Questa banconota è un capolavoro cromatico, dominata dal verde oliva, dal bruno e da sfumature aranciate. È un biglietto di grandi dimensioni che incuteva rispetto: nel 1991, avere una “Antero” nel portafoglio significava avere un potere d’acquisto notevole.


🎨 Descrizione del Fronte

  • Soggetto Principale: Il ritratto di Antero de Quental.
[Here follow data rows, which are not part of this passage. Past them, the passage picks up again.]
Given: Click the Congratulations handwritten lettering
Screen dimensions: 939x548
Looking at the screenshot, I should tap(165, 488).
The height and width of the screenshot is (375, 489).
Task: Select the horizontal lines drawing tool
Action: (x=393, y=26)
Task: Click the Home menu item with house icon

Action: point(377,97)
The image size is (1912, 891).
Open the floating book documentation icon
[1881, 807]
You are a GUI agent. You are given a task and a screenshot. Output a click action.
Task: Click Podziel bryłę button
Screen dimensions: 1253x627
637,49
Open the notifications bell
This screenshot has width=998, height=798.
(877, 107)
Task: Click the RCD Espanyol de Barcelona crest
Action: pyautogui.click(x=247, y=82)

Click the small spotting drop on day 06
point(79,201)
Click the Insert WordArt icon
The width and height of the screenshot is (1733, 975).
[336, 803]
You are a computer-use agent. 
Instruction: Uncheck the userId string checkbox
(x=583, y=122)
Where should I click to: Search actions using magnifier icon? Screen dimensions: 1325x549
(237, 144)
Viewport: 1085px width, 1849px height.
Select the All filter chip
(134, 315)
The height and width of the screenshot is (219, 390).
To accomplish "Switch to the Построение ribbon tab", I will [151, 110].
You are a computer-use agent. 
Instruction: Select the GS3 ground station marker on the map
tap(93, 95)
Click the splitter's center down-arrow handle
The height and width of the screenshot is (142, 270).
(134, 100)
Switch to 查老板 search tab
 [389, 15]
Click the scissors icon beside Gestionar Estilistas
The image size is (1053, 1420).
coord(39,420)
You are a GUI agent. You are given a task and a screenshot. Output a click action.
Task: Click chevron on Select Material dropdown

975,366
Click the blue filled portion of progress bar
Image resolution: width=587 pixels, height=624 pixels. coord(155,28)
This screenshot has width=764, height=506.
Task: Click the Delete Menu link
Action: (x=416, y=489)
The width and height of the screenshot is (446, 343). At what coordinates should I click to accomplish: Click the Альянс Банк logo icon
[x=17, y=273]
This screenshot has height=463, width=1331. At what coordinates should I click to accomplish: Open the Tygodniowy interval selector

È raffigurato con la sua caratteristica barba folta e lo sguardo malinconico e profondo che riflette la sua filosofia esistenzialista.

  • Elementi Decorativi:

    • 🖋️ Texture Letteraria: Lo sfondo è un intreccio di linee sottili che sembrano quasi tessere una trama di pensieri, tipica dello stile grafico “denso” del Banco de Portugal di quegli anni.

    • 📜 Dicitura “Ouro”: Anche su questo taglio massimo persiste la scritta “OURO” sotto “CINCO MIL ESCUDOS”.

  • Data e Firma: La data impressa è il 10 de Janeiro de 1991.

🎨 Descrizione del Retro

  • Soggetto Principale: Una composizione simbolica dedicata alla Natura e al Pensiero.

  • Dettagli Narrativi:

    • 🌿 Il Paesaggio delle Azzorre: Si nota un richiamo ai paesaggi vulcanici e rigogliosi delle isole Azzorre, terra natale del poeta.

    • 📖 Simbologia Filosofica: Il design include elementi astratti che suggeriscono l’ordine e il caos, temi centrali nei suoi Sonetti.

    • 🛡️ Araldica: Lo stemma nazionale è posizionato sulla destra, protetto da complesse reti di sicurezza anti-contraffazione (guilloché).

  • Valore: Il numero “5000” domina gli angoli, stampato con un inchiostro scuro molto marcato.


💡 Curiosità e Valore (Media 2026)

  • 🧩 Un taglio “pesante”: Nel 1991, 5000 Escudos erano una somma importante (circa 25-30 euro dell’epoca, ma con un potere d’acquisto molto superiore). Era la banconota preferita per i risparmi “sotto il materasso”.

  • 🛡️ Filigrana: In controluce, nello spazio bianco a sinistra, appare il volto di Antero de Quental.